Records from a data collection:
....

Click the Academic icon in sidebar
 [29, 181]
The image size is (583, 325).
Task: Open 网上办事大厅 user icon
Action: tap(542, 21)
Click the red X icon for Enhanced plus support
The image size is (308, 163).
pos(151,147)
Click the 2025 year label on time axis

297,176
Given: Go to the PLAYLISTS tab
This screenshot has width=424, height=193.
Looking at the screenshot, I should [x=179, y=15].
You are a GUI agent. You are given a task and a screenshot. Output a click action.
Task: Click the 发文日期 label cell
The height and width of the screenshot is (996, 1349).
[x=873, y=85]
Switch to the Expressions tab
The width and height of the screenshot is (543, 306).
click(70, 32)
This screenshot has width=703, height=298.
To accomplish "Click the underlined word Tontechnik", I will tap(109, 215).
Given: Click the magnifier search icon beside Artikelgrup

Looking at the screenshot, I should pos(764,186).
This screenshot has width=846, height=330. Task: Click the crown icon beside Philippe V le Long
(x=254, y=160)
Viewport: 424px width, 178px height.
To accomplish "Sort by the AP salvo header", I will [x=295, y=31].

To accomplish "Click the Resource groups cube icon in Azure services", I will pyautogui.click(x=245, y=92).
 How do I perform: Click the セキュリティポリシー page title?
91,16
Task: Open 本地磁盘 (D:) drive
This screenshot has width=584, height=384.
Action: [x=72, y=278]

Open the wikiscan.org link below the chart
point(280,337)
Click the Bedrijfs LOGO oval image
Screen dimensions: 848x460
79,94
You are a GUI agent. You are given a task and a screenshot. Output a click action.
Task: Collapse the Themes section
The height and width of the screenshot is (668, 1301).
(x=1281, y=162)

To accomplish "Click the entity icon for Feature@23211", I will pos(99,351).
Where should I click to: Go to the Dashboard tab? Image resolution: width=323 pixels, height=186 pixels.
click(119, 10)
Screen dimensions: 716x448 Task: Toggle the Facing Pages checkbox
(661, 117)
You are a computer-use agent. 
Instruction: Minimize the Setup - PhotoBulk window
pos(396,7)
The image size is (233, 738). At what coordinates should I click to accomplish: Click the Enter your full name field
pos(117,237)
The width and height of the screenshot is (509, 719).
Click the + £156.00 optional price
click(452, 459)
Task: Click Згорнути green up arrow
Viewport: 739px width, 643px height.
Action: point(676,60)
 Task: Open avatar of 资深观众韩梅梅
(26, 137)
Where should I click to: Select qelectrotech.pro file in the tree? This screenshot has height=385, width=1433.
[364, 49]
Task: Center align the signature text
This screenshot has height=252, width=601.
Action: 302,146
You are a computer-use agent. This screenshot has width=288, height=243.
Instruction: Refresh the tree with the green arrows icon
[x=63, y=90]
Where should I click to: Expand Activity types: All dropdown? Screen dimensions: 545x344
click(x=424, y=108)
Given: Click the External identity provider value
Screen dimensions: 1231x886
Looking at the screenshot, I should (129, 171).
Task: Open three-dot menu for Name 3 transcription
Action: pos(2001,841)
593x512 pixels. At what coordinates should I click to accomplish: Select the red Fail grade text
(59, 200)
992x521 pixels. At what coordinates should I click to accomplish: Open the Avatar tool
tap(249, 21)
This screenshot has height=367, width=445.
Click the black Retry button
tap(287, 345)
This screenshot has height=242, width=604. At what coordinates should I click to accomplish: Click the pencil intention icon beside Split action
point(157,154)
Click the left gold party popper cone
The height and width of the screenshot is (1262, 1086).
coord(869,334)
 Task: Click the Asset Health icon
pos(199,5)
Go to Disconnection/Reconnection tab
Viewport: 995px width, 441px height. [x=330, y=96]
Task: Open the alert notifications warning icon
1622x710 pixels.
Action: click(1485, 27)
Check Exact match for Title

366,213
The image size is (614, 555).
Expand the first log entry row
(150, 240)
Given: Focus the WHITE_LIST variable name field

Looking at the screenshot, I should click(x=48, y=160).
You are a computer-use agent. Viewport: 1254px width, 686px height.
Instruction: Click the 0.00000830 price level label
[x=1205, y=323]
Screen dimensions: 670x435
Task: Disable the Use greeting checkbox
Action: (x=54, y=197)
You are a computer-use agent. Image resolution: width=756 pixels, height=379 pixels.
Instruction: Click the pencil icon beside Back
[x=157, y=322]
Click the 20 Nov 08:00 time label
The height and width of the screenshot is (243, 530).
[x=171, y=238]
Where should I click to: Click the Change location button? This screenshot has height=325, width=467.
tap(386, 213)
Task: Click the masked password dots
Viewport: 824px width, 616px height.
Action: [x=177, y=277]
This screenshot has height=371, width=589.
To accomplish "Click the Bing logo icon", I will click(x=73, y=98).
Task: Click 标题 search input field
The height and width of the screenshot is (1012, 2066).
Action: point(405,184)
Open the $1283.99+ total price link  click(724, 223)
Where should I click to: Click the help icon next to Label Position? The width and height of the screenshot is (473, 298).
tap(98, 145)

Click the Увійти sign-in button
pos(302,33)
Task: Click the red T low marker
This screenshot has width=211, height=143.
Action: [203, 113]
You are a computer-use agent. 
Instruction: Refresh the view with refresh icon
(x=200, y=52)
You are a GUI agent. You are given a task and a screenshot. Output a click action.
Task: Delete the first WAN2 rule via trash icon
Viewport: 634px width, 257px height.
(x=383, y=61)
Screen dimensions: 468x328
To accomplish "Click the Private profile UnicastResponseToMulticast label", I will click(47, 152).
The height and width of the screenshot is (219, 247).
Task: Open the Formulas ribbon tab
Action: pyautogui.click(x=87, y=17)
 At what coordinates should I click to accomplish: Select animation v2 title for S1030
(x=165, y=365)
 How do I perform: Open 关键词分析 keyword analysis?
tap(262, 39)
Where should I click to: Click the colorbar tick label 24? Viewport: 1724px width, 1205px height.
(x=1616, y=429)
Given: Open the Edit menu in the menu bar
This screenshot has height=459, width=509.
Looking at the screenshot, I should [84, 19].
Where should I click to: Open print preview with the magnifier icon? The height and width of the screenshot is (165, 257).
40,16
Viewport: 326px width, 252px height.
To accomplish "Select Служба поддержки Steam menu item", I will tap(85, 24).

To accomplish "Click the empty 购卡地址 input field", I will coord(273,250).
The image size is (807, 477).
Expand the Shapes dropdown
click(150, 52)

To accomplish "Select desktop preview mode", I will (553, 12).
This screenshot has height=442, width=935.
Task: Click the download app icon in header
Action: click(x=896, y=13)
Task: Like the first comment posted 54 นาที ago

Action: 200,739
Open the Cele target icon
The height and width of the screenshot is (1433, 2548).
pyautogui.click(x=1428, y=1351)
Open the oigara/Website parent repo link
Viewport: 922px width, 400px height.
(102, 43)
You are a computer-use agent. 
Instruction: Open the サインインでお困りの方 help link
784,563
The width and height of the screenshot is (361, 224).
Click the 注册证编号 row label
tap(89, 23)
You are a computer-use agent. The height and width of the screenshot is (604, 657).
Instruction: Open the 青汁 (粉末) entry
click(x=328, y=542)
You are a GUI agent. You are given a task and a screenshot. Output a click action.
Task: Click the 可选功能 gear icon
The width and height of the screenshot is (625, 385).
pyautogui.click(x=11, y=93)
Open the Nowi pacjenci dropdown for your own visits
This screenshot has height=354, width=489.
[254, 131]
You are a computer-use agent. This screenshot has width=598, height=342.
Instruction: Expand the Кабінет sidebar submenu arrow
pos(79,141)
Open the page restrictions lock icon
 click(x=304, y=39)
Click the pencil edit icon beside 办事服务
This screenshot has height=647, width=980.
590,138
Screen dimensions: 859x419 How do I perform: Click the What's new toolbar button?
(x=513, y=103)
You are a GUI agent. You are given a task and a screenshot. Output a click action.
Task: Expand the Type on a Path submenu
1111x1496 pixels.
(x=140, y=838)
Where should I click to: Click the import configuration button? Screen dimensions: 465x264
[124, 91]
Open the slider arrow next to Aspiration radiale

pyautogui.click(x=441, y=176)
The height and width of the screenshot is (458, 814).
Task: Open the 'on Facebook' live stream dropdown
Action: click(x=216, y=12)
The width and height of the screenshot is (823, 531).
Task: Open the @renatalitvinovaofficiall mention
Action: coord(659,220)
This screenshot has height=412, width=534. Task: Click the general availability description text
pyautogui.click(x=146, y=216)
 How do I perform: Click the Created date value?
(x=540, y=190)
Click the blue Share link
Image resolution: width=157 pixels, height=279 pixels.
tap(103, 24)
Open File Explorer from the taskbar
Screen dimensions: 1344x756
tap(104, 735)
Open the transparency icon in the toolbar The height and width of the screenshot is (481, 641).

....

● What you are asked to do:
Repeat the entries above verbatim, but only from the line that has "This screenshot has height=459, width=509." down to the line that has "Open the Nowi", inclusive.

● Response to the exercise:
This screenshot has height=459, width=509.
Looking at the screenshot, I should [84, 19].
Where should I click to: Open print preview with the magnifier icon? The height and width of the screenshot is (165, 257).
40,16
Viewport: 326px width, 252px height.
To accomplish "Select Служба поддержки Steam menu item", I will tap(85, 24).

To accomplish "Click the empty 购卡地址 input field", I will coord(273,250).
The image size is (807, 477).
Expand the Shapes dropdown
click(150, 52)

To accomplish "Select desktop preview mode", I will (553, 12).
This screenshot has height=442, width=935.
Task: Click the download app icon in header
Action: click(x=896, y=13)
Task: Like the first comment posted 54 นาที ago

Action: 200,739
Open the Cele target icon
The height and width of the screenshot is (1433, 2548).
pyautogui.click(x=1428, y=1351)
Open the oigara/Website parent repo link
Viewport: 922px width, 400px height.
(102, 43)
You are a computer-use agent. 
Instruction: Open the サインインでお困りの方 help link
784,563
The width and height of the screenshot is (361, 224).
Click the 注册证编号 row label
tap(89, 23)
You are a computer-use agent. The height and width of the screenshot is (604, 657).
Instruction: Open the 青汁 (粉末) entry
click(x=328, y=542)
You are a GUI agent. You are given a task and a screenshot. Output a click action.
Task: Click the 可选功能 gear icon
The width and height of the screenshot is (625, 385).
pyautogui.click(x=11, y=93)
Open the Nowi pacjenci dropdown for your own visits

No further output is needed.